Mixed feelings on this one. Everybody likes to shoot lead, myself included, but it is getting hard to deny that lead shotgun pellets aren't harming both game and non-game species. The UCWF for instance is currently funding a chukar study and as hard to believe as it sounds (what with the unbelievable amount of small stones in the desert) a significant number of chukars are ingesting lead shot. Blows my mind, but facts are facts. Continued research will hopefully prvide a definitive answer.

The tone of the article kind of irks me by suggesting that environmentalists are doing studies on the effects of lead shot to limit gun ownership. That seems like a stretch to me. The UCWF sure didn't set out to ban lead shot, but if it turns out that lead is harming the resource, well then the lead will have to go. 

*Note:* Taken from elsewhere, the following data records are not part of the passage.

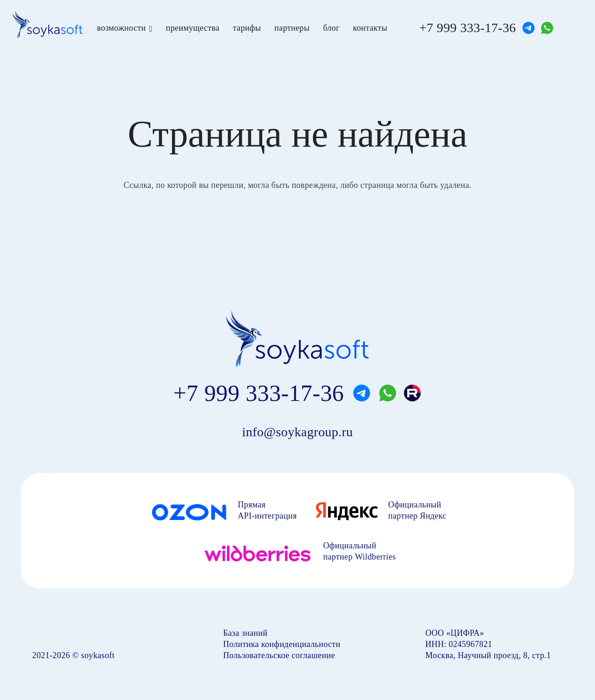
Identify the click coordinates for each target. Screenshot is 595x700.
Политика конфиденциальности (282, 644)
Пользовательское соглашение (279, 655)
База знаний (245, 633)
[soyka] (47, 24)
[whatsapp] (547, 28)
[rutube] (412, 393)
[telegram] (529, 28)
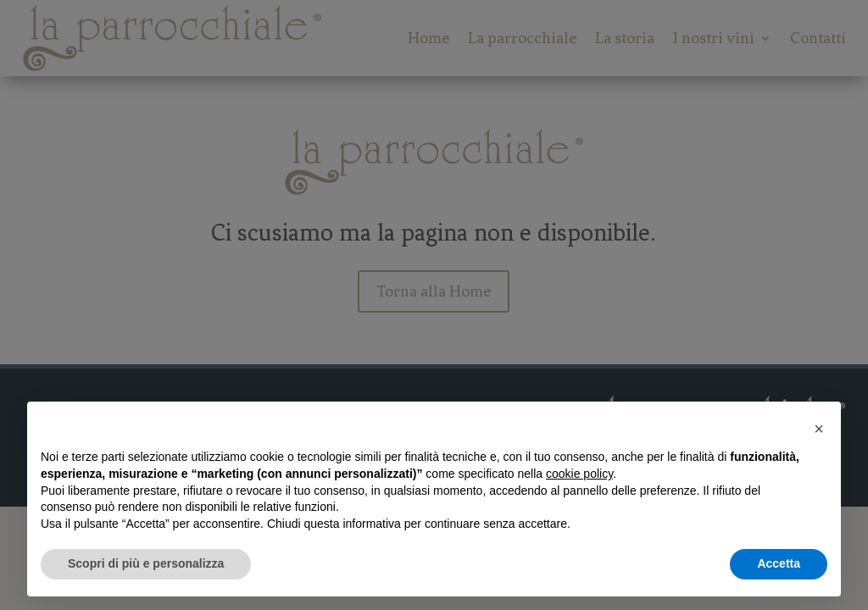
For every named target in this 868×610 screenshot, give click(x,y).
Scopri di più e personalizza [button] (146, 563)
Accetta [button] (778, 563)
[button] (819, 429)
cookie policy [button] (579, 474)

I've never seen a study which suggests rifle fired lead is having a detrimental environmental impact, and I sure hope shotgun lead continues to be allowed at gun ranges, but if they outlaw it for hunting, I'll put up with it if it means that there will be more game to hunt. Besides, I'm less likely to pull the trigger on that 55 yard crosser when the shells cost a $1 a piece!


----------



## Ryfly (Sep 13, 2007)

Trooper said:


> The tone of the article kind of irks me by suggesting that environmentalists are doing studies on the effects of lead shot to limit gun ownership. That seems like a stretch to me.


Keep dreaming.


----------



## Huge29 (Sep 17, 2007)

Trooper said:


> Besides, I'm less likely to pull the trigger on that 55 yard crosser when the shells cost a $1 a piece!


...where to start? So, a sin tax if you will?


----------



## jhunter (Dec 14, 2007)

The next article you see will be the "Effects of copper jacketed ammo" and some one will be crying about how the fragments of copper from center fire guns is cutting the hooves and mouths of our 4 legged table fare. :roll:


----------